Required work –
A complete response lists each line of the data below that includes the word "computer".

Records for this task –

▬▬▬▬▬▬

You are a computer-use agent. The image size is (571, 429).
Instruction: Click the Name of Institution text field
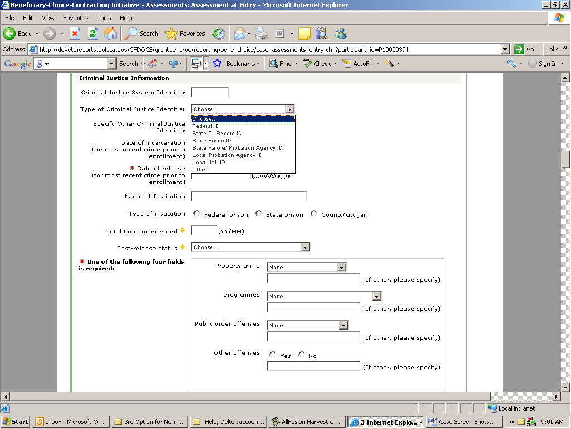(x=249, y=197)
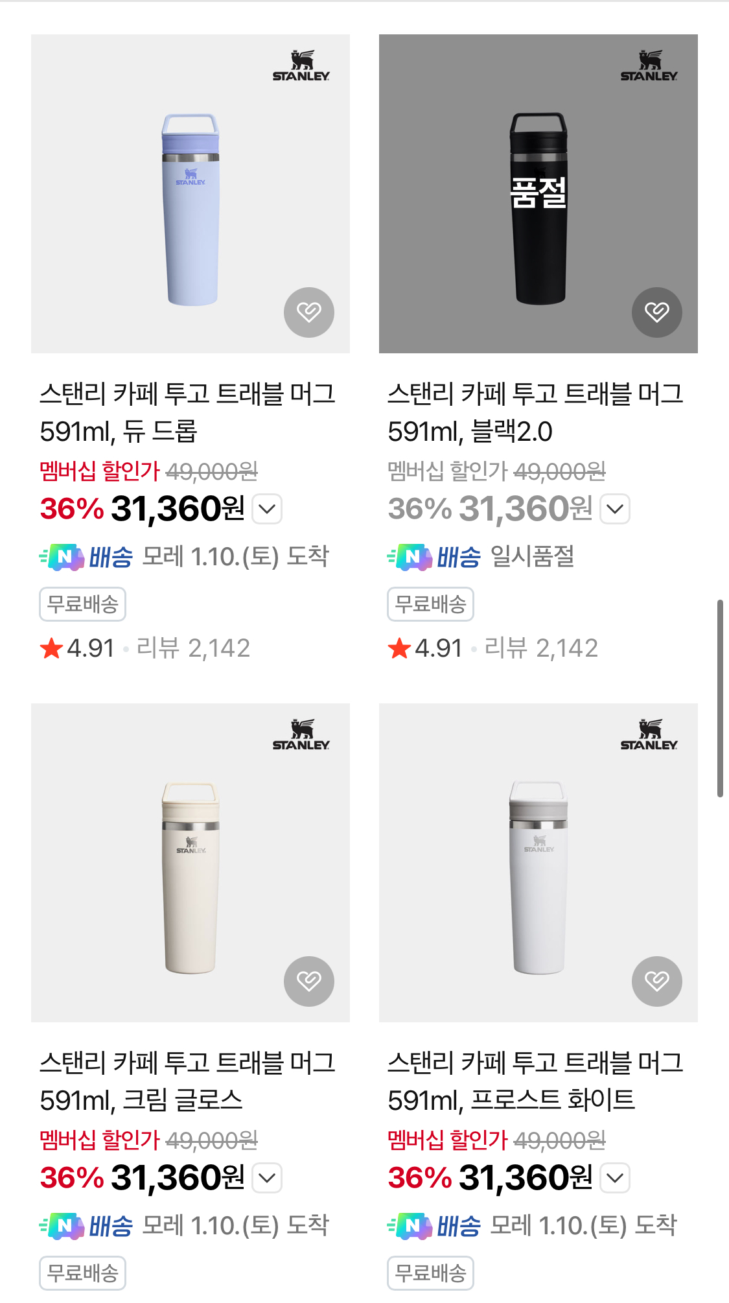Open the 블랙2.0 product title link
The width and height of the screenshot is (729, 1303).
535,412
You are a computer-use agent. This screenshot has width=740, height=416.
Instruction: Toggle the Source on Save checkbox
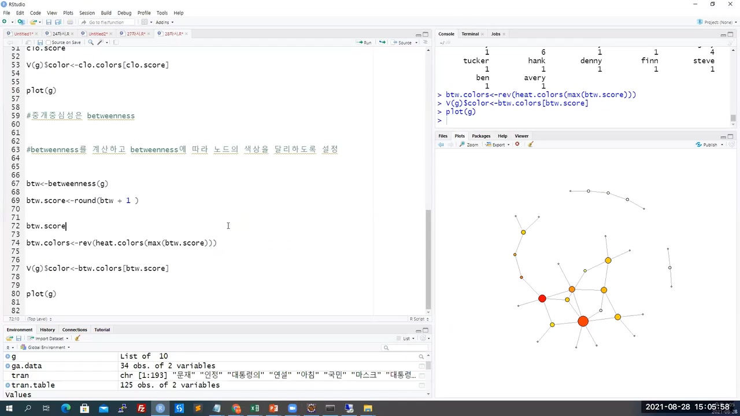(49, 43)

▬▬▬▬▬▬

Task response –
You are a computer-use agent. The image size is (571, 429).
You are a computer-use agent. This screenshot has width=740, height=416.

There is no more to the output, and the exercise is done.